What needs to be done ::
Copy exactly the stretch of data below from the line with "Identify the click" through the line with "旅行変換プラグ (523, 1889)", including both of those lines.
Available data Block Start
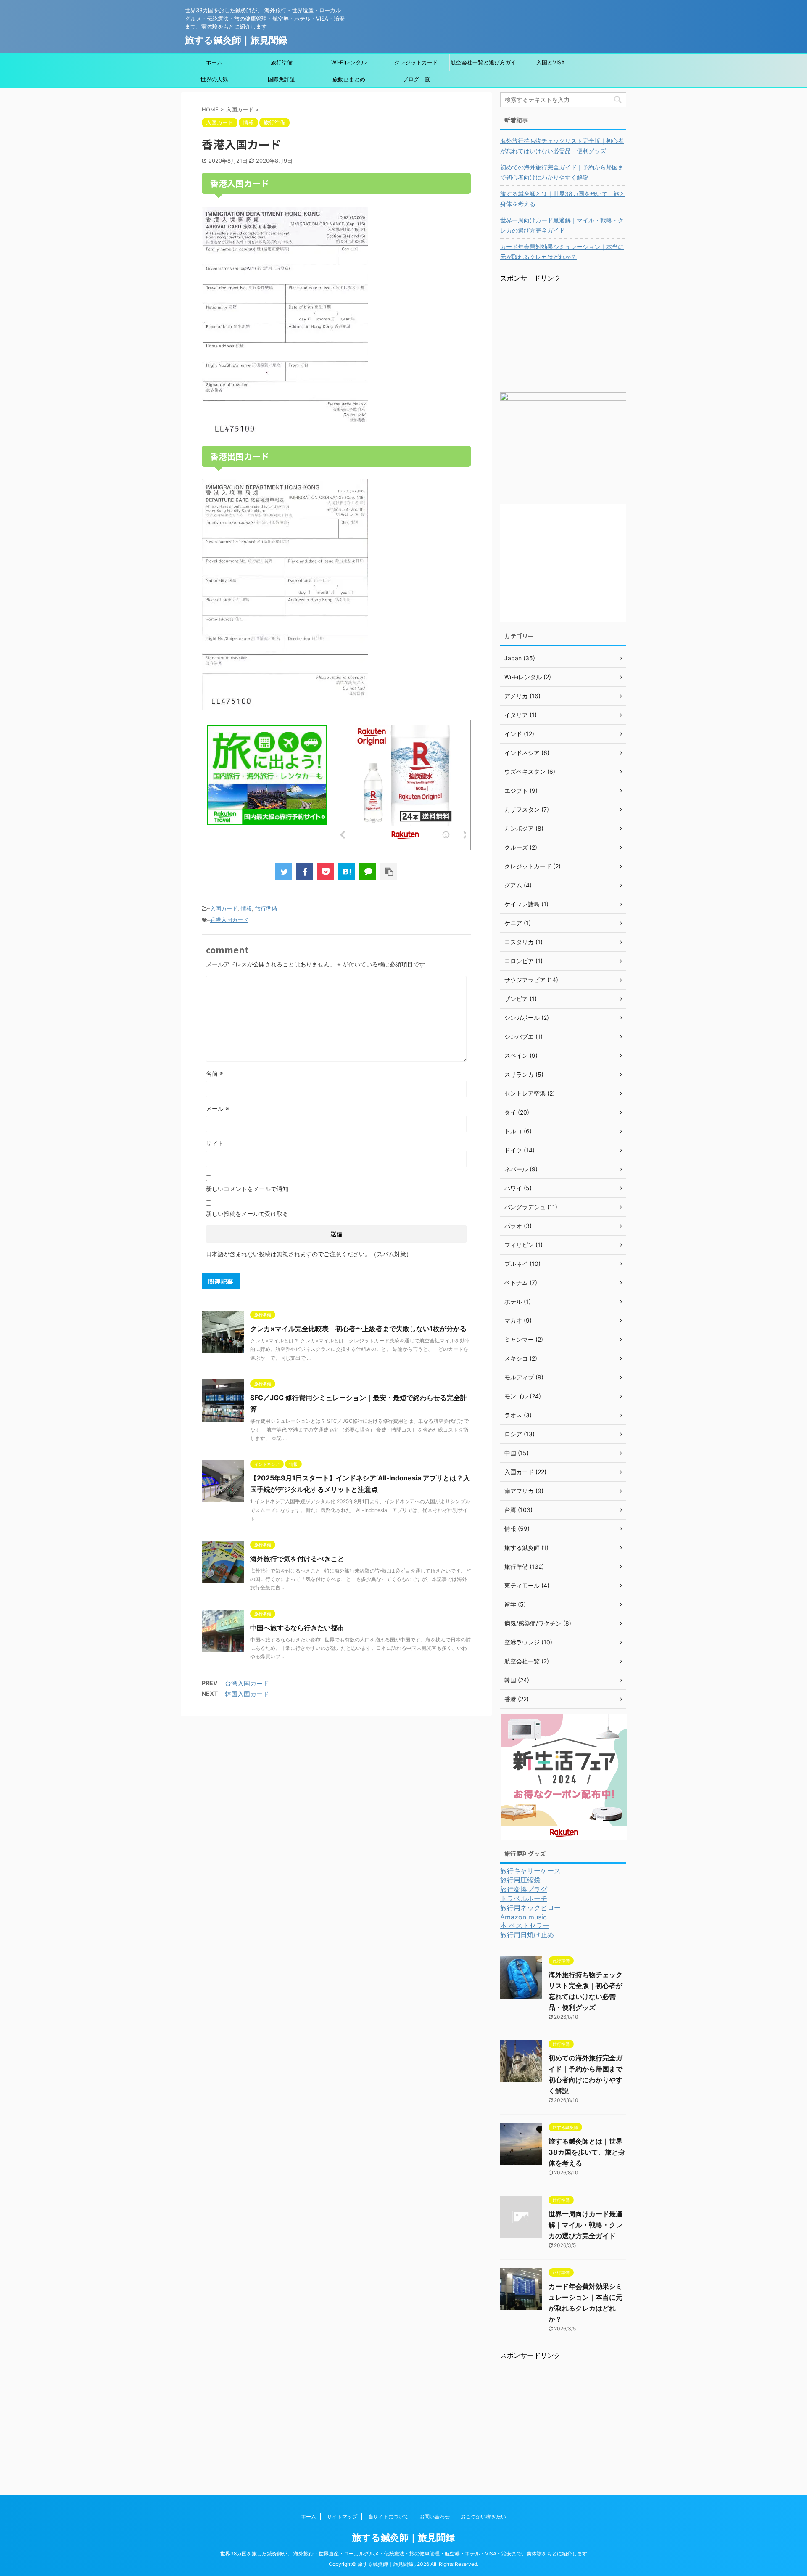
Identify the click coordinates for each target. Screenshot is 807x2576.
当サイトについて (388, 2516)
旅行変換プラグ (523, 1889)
Available data Block End
Available data Block Start
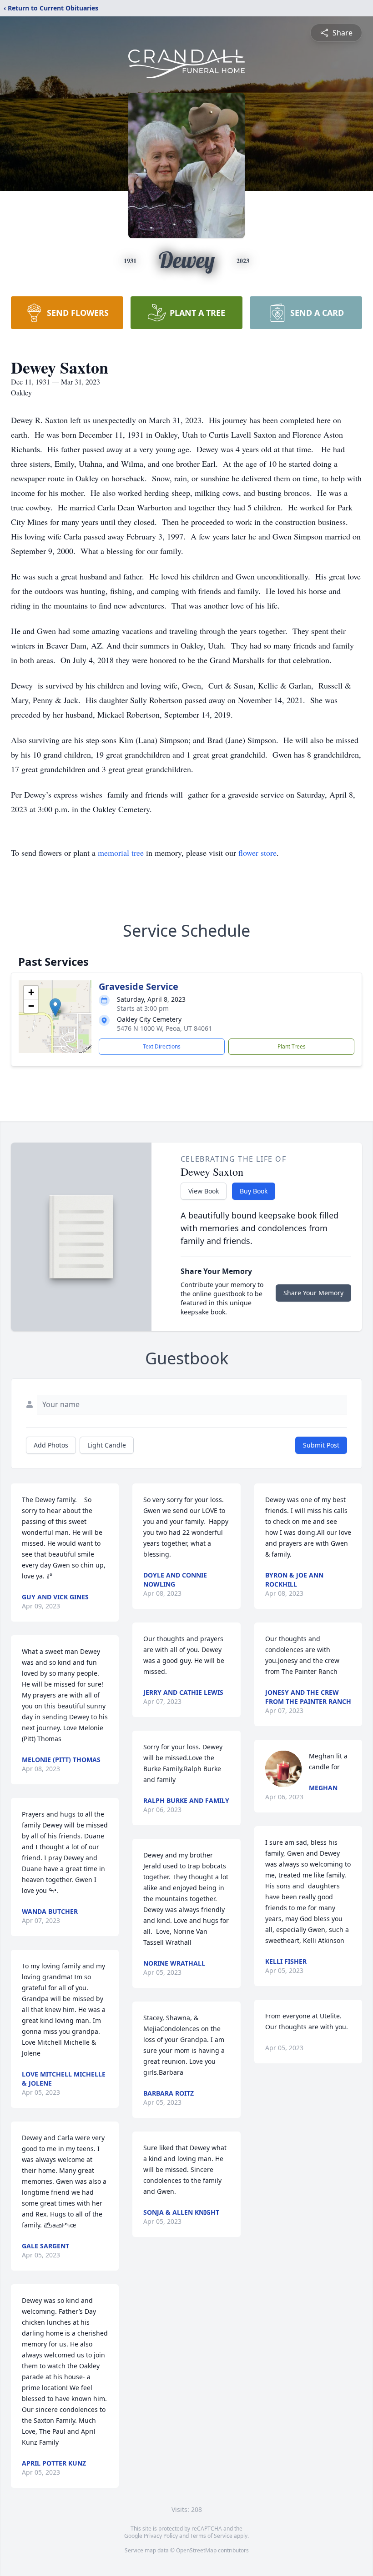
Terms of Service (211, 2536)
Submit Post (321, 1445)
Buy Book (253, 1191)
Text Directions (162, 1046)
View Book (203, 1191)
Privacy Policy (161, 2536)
Available data Block End
Solution to this problem ::
Identify the click coordinates for each target. Screenshot is 807x2576.
当サイトについて (388, 2516)
旅行変換プラグ (523, 1889)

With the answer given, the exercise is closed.